Usage#

The CloudDrift library provides functions for:

  • Easy access to cloud-ready Lagrangian ragged-array datasets;

  • Common Lagrangian analysis tasks on ragged arrays;

  • Adapting custom Lagrangian datasets into ragged arrays.

Let’s start by importing the library and accessing a ready-to-use ragged-array dataset.

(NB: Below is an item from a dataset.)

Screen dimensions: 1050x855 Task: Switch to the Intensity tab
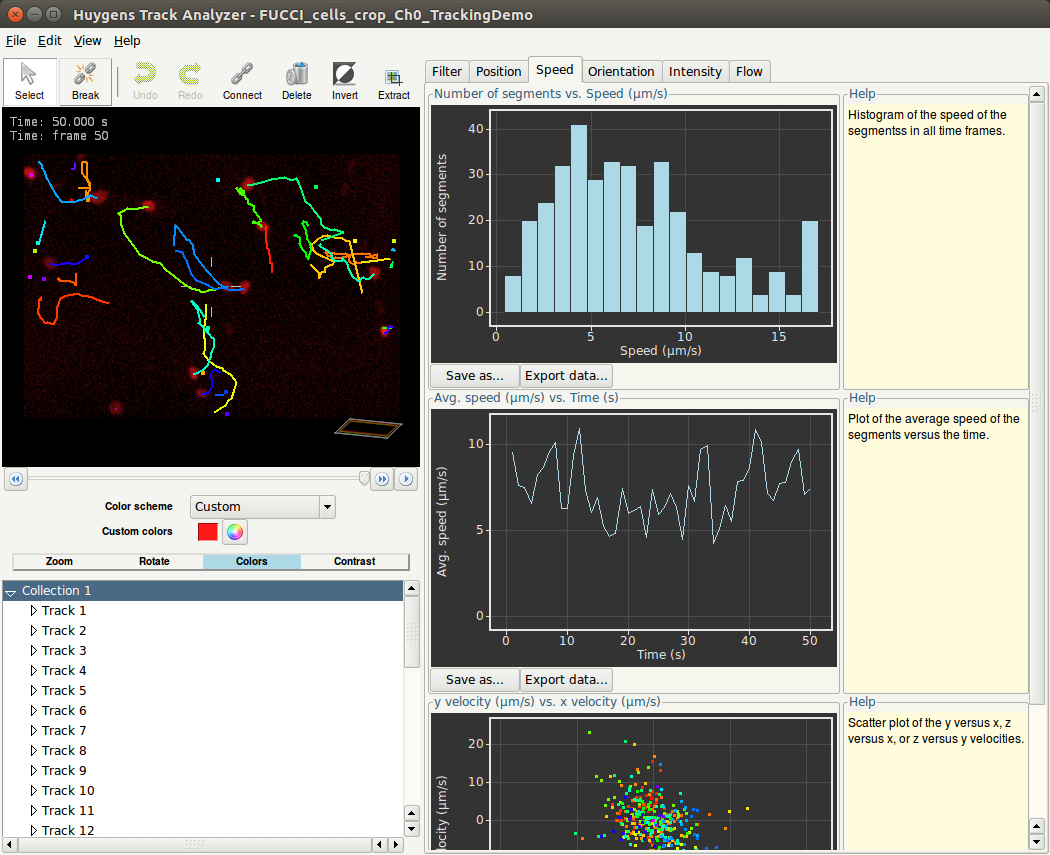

Accessing ragged-array Lagrangian datasets#

We recommend to import the clouddrift using the cd shorthand, for convenience:

>>> import clouddrift as cd

CloudDrift provides a set of Lagrangian datasets that are ready to use. They can be accessed via the datasets submodule. In this example, we will load the NOAA’s Global Drifter Program (GDP) hourly dataset, which is hosted in a public AWS bucket as a cloud-optimized Zarr dataset:

>>> ds = cd.datasets.gdp1h()
>>> ds
<xarray.Dataset>
Dimensions:                (traj: 17324, obs: 165754333)
Coordinates:
    ids                    (obs) int64 ...
    lat                    (obs) float32 ...
    lon                    (obs) float32 ...
    time                   (obs) datetime64[ns] ...
Dimensions without coordinates: traj, obs
Data variables: (12/55)
    BuoyTypeManufacturer   (traj) |S20 ...
    BuoyTypeSensorArray    (traj) |S20 ...
    CurrentProgram         (traj) float64 ...
    DeployingCountry       (traj) |S20 ...
    DeployingShip          (traj) |S20 ...
    DeploymentComments     (traj) |S20 ...
    ...                     ...
    sst1                   (obs) float64 ...
    sst2                   (obs) float64 ...
    typebuoy               (traj) |S10 ...
    typedeath              (traj) int8 ...
    ve                     (obs) float32 ...
    vn                     (obs) float32 ...
Attributes: (12/16)
    Conventions:       CF-1.6
    acknowledgement:   Elipot, Shane; Sykulski, Adam; Lumpkin, Rick; Centurio...
    contributor_name:  NOAA Global Drifter Program
    contributor_role:  Data Acquisition Center
    date_created:      2022-12-09T06:02:29.684949
    doi:               10.25921/x46c-3620
    ...                ...
    processing_level:  Level 2 QC by GDP drifter DAC
    publisher_email:   aoml.dftr@noaa.gov
    publisher_name:    GDP Drifter DAC
    publisher_url:     https://www.aoml.noaa.gov/phod/gdp
    summary:           Global Drifter Program hourly data
    title:             Global Drifter Program hourly drifting buoy collection

The gdp1h function returns an Xarray Dataset instance of the ragged-array dataset. While the dataset is quite large, around a dozen GB, it is not downloaded to your local machine. Instead, the dataset is accessed directly from the cloud, and only the data that is needed for the analysis is downloaded. This is possible thanks to the cloud-optimized Zarr format, which allows for efficient access to the data stored in the cloud.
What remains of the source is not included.